Complexities are infused into this analysis with the division of relatively undifferentiated muscles into subordinate groups. The differentiation of the muscles was related to changing food habits, increased mobility of the head, and increase in the freedom of movement of the shoulder girdle and forelimbs (Olson, 1961:214). As Olson has pointed out, this further localized the stresses to which the bone was subjected. Additional localization of stresses was created with the origin and development of tetrapods (reptiles) that were independent of an aquatic environment and were subjected to greater effects of gravity and loss of bouyancy in the migration from the aqueous environment to the environment of air. The localization of these stresses was in the border area of the cheek, away from its center.

What evidence is available to support this analysis of hypothetical forces transmitted through the fully-roofed skull of such an animal as Captorhinus?

It is axiomatic that bones or parts of bones that are subject to increased stress become thicker, at least in part. This occurs ontogenetically, and it occurs phylogenetically through selection. Weak bones will not be selected for. [Figure 10] illustrates the pattern of the areas of the skull-roof in the temporal region that are marked on the internal surface by broad, low thickened ridges. The position of these ridges correlates well with the position of the oriented stresses that were presumably applied to the skull of Captorhinus during life. It can be seen from [Figure 10] that the central area of the cheek is thinner than parts of the cheek that border the central area. The thickened border areas were the regions of the cheek that were subjected to greater stress than the thin central areas.

External evidence of stress may also be present. The pattern of sculpturing of Captorhinus is presented in [Figure 11]. The longer ridges are arranged in a definite pattern. Their position and direction correlates well with the thickened border of the cheek, the region in which the stresses are distinctly oriented. For example, a ridge is present on the internal surface of the squamosal along its dorsal border. Externally, the sculptured ridges are long and roughly parallel, both to each other and to the internal ridge.

The central area of the cheek is characterized by a reticulate pattern of short ridges, without apparent orientation. The thinness of the bone in this area indicates that stresses were less severe here. The random pattern of the sculpture also indicates that the stresses passed in many directions, parallel to the plane of the cheek and obliquely to that plane.

Possible Explanation for the Appearance of Temporal Openings

Bone has three primary functions: support, protection and participation in calcium metabolism. Let us assume that the requirements of calcium metabolism affect the mass of bone that is selected for, but do not grossly affect the morphology of the bones of that mass.

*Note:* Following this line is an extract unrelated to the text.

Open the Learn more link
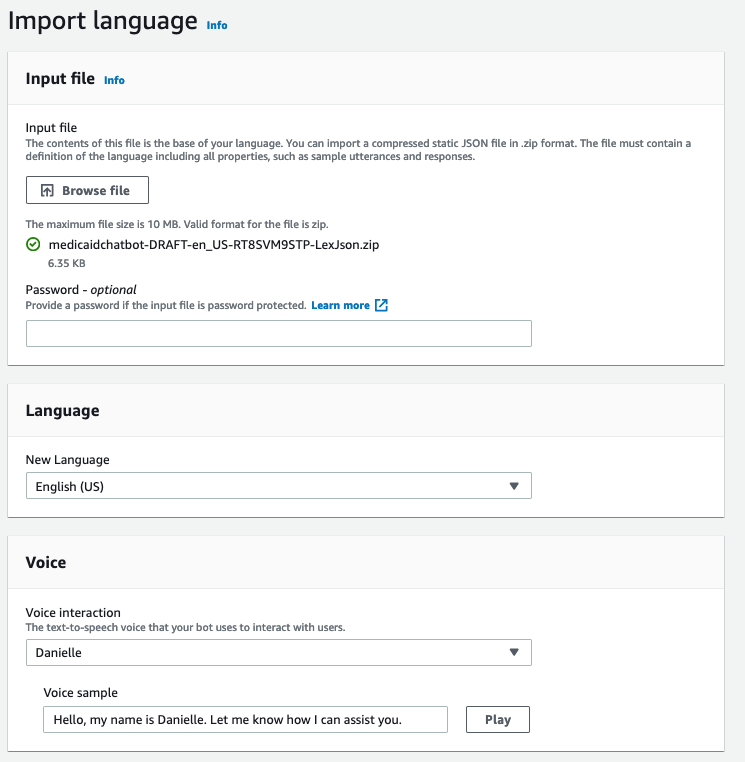745x762 pixels. click(340, 305)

Then selection operates to meet the needs for support within the limits that are set by the necessity to provide the protection for vital organs. After the needs for protection are satisfied, the remaining variable and the one most effective in determining the morphology of bones is selection for increased efficiency in meeting stress.

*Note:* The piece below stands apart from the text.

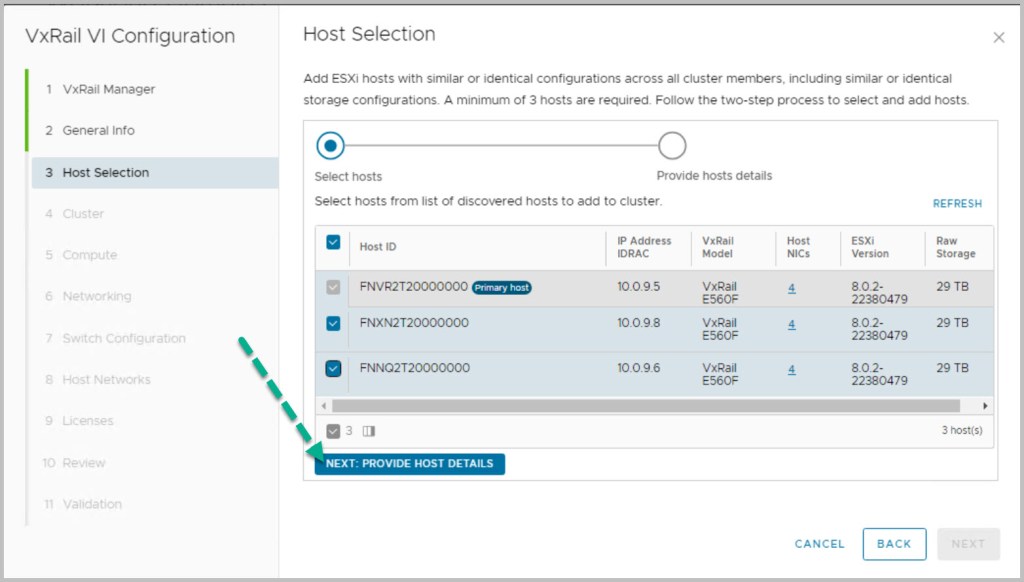The image size is (1024, 582).
Task: Open Host NICs link for primary host
Action: point(791,287)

Let us also assume that bone increases in size and/or compactness in response to selection for meeting demands of increased stress, but is selected against when requirements for support are reduced or absent. Selection against bone could only be effective within the limits prescribed by the requirements for protection and calcium metabolism.

We may therefore assume that there is conservation in selection against characters having multiple functions. Since bone is an organ system that plays a multiple role in the vertebrate organism, a change in the selective pressures that affect one of the roles of bone can only be effective within the limits set by the other roles. For example, selection against bone that is no longer essential for support can occur only so long as the metabolic and protective needs of the organism provided by that character are not compromised. If a character no longer has a positive survival value and is not linked with a character that does have a positive survival value, then the metabolic demands for the development and maintenance of that character no longer have a positive survival value. A useless burden of metabolic demands is placed upon the organism because the character no longer aids the survival of the organism. If selection caused, for example, muscles to migrate away from the center of the cheek, the bone that had previously provided support for these muscles would have lost one of its functions. If in a population of such individuals, variation in the thickness of the bone of the cheek occurred, those with thinner bone in the cheek would be selected for, because less metabolic activity was diverted to building and maintaining what is now a character of reduced functional significance. A continuation of the process would eliminate the bone or part of the bone in question while increasing the metabolic efficiency of the organism. The bone is no longer essential for support, the contribution of the mass of bone to calcium metabolism and the contribution of this part of the skeleton to protection have not been compromised, and the available energy can be diverted to other needs.

The study of Captorhinus has indicated that the central area of the cheek was subjected to less stress than the border areas. A similar condition in basal reptiles may well have been present. A continued trend in reducing the thickness of the bone of the cheek in the manner described above may well have resulted in the appearance of the first reptiles with temporal fenestrae arising from the basal stock.